VORGEGEBENER TEXT:
%%

Seit ich zu studieren angefangen habe, lande ich mehrmals jährlich in irgendwelchen deutschen Städten, vor allem in Berlin – um Freunde zu besuchen, Konferenzen und BarCamps zu besuchen, oder (wie häufig im Falle Berlins) um als Endpunkt irgendwelcher Urlaubs-(Tramp-)Reisen zu dienen. Und wann immer ich in Berlin – oder einer beliebigen anderen größeren Stadt, in der ich mehr als nur ein paar Tage verbringen werde – ankomme, werde ich mit der immer gleichen, nervigen Frage konfrontiert:
Welches Nahverkehrsticket soll ich nur kaufen?
Das klingt jetzt vielleicht ein wenig lachhaft. Und für jemand mit einem etwas weniger knapp gestrickten Budget, oder für Leute, die nicht ganz so auf Optimierung im Allgemeinen und optimalen Nahverkehr im Besonderen abfahren wie ich, ist das sicherlich auch eine lächerliche Frage. Ich halte das aktuelle Abrechnungsprinzip (nicht nur) im deutschen Nahverkehr aber für eines der größten Hindernisse auf dem Weg zu einem möglichst anstrengungsfreien Nahverkehr – weil man sich im Vorhinein aussuchen muss, wie häufig man den ÖPNV nutzen wird.

%%

AUFGABEN:
a) Gib den Text über Nahverkehrstickets von "Das klingt jetzt" bis einschließlich "ÖPNV nutzen wird." erneut wieder und benenne dabei "Nahverkehr" in "Stadtverkehr" um.
b) Welche Gründe nennt der Text über Nahverkehrstickets dafür, dass die schreibende Person mehrmals im Jahr in deutschen Städten landet? Zähle sie alle auf.
c) Setze den Text über Nahverkehrstickets im Anschluss an seinen letzten Satz fort.

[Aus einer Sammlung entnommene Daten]

%%

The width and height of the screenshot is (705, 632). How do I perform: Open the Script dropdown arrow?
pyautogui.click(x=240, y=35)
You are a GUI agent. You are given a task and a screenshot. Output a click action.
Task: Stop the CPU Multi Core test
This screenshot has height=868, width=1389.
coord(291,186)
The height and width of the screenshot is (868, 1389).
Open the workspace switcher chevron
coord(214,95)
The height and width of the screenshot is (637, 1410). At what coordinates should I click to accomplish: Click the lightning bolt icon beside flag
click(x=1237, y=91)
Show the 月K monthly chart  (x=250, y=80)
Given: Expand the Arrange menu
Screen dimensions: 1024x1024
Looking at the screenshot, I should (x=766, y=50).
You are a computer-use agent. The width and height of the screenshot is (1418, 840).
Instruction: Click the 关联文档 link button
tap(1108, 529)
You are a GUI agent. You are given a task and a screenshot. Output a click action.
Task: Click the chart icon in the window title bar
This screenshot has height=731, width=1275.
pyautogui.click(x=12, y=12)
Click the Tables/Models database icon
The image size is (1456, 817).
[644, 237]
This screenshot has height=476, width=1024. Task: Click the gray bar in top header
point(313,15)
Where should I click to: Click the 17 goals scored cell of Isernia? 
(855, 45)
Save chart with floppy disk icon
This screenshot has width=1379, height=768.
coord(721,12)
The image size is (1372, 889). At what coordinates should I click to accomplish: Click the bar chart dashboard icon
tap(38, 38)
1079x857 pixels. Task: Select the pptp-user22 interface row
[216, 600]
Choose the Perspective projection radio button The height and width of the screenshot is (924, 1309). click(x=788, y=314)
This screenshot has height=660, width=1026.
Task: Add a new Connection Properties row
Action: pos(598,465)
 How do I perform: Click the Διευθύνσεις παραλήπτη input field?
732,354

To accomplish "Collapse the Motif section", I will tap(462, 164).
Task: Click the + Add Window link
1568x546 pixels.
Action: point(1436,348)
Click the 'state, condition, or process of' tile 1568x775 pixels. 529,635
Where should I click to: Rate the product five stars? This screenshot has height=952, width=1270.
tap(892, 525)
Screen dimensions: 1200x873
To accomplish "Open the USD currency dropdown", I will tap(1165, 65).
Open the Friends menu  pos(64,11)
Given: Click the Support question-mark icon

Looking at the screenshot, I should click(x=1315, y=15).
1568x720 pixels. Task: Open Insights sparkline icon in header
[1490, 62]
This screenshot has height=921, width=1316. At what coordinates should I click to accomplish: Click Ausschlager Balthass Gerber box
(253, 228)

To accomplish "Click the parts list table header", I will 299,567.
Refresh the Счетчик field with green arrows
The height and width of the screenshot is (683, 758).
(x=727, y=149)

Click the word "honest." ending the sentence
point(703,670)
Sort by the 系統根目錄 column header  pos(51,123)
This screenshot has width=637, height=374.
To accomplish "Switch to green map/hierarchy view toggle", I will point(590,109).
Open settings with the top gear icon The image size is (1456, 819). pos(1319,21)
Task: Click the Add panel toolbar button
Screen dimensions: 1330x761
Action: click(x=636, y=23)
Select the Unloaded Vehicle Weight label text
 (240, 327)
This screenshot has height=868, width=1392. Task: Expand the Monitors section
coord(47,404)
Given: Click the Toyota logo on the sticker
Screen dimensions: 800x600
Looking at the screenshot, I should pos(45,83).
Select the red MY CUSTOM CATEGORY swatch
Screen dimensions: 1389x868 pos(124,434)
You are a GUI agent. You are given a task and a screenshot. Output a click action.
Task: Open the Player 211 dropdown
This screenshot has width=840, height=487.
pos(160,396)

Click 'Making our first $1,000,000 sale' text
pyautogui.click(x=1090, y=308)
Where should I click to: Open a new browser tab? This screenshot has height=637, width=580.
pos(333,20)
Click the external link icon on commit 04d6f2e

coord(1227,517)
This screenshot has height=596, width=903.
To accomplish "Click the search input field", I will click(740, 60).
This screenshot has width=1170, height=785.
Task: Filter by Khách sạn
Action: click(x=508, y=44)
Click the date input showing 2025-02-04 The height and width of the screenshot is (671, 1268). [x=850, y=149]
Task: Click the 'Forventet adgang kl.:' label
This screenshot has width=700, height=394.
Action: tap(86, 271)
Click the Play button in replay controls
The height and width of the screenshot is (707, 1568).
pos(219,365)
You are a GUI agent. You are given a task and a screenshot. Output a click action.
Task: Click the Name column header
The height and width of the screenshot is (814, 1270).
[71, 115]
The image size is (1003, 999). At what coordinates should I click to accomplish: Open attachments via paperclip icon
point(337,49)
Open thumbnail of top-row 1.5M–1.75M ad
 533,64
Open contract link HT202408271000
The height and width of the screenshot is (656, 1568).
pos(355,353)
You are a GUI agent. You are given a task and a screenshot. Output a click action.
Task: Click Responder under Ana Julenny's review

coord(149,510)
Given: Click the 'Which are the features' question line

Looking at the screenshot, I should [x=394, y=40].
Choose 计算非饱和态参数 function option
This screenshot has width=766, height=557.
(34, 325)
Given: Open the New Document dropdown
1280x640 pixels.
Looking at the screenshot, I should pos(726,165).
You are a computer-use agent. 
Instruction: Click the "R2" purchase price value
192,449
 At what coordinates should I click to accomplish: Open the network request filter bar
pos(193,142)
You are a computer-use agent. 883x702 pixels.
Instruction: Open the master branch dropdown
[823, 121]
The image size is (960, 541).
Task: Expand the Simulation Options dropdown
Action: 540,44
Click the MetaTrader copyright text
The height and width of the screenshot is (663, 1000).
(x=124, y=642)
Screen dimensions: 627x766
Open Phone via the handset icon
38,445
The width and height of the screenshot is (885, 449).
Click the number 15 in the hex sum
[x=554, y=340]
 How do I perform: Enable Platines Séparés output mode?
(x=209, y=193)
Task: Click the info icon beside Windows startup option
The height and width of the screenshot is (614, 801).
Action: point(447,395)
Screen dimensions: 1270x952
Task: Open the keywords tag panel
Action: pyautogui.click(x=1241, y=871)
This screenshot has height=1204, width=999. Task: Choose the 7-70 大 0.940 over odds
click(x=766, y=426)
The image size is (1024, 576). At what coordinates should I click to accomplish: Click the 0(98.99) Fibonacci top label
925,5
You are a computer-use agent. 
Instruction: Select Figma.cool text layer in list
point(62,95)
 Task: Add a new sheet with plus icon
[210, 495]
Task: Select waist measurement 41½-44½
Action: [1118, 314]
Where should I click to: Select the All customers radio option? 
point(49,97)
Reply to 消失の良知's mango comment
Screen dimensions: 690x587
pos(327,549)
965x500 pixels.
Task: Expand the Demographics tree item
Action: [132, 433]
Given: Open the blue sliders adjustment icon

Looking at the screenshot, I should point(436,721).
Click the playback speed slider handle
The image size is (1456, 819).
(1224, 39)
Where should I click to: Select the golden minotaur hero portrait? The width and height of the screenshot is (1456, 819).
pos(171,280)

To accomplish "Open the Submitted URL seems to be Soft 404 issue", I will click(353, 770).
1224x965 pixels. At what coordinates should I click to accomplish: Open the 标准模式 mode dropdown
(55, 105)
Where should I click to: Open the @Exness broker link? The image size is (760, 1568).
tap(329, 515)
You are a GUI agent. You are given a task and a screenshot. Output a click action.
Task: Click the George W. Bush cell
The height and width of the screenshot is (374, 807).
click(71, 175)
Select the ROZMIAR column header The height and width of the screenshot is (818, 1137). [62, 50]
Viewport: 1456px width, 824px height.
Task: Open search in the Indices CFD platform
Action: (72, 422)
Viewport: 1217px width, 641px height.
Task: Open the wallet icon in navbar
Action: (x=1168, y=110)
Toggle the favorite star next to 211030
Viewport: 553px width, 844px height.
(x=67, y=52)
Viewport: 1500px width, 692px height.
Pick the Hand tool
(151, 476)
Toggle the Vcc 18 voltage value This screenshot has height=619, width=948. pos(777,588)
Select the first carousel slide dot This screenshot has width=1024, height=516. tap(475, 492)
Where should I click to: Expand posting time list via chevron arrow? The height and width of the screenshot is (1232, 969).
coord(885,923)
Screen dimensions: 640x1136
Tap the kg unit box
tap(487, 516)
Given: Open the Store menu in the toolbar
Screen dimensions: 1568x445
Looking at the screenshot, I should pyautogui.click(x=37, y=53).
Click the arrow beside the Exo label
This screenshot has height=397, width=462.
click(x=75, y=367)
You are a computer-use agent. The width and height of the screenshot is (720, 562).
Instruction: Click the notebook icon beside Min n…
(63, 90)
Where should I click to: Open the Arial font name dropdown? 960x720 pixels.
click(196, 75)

%%

LÖSUNGEN:
a)
Das klingt jetzt vielleicht ein wenig lachhaft. Und für jemand mit einem etwas weniger knapp gestrickten Budget, oder für Leute, die nicht ganz so auf Optimierung im Allgemeinen und optimalen Stadtverkehr im Besonderen abfahren wie ich, ist das sicherlich auch eine lächerliche Frage. Ich halte das aktuelle Abrechnungsprinzip (nicht nur) im deutschen Stadtverkehr aber für eines der größten Hindernisse auf dem Weg zu einem möglichst anstrengungsfreien Stadtverkehr – weil man sich im Vorhinein aussuchen muss, wie häufig man den ÖPNV nutzen wird.

b)
- um Freunde zu besuchen
- um Konferenzen und BarCamps zu besuchen
- als Endpunkt von Urlaubs-(Tramp-)Reisen

c)
Exkurs: „Anstrengungsfrei“ heißt, alle mentalen oder physikalischen Barrieren beim Zugang zu öffentlichem Nahverkehr auf ein Minimum zu reduzieren. Das heißt beispielsweise eine enge Taktung (→ geringe Wartezeiten), saubere und klimatisierte Fahrzeuge, so einfache und angenehme Fahrplan- und Reiseinformationsabfragen wie irgendwie möglich, oder sogar die Minimierung empfundener (sic!) Wartezeiten, indem Echtzeit-Abfahrtsinformationen an Haltestellen bereitgestellt werden. Weitere Beispiele hierzu in der Arbeit von Katrin Dziekan.
Beispiel: Welches Ticket kaufe ich für eine Woche re:publica?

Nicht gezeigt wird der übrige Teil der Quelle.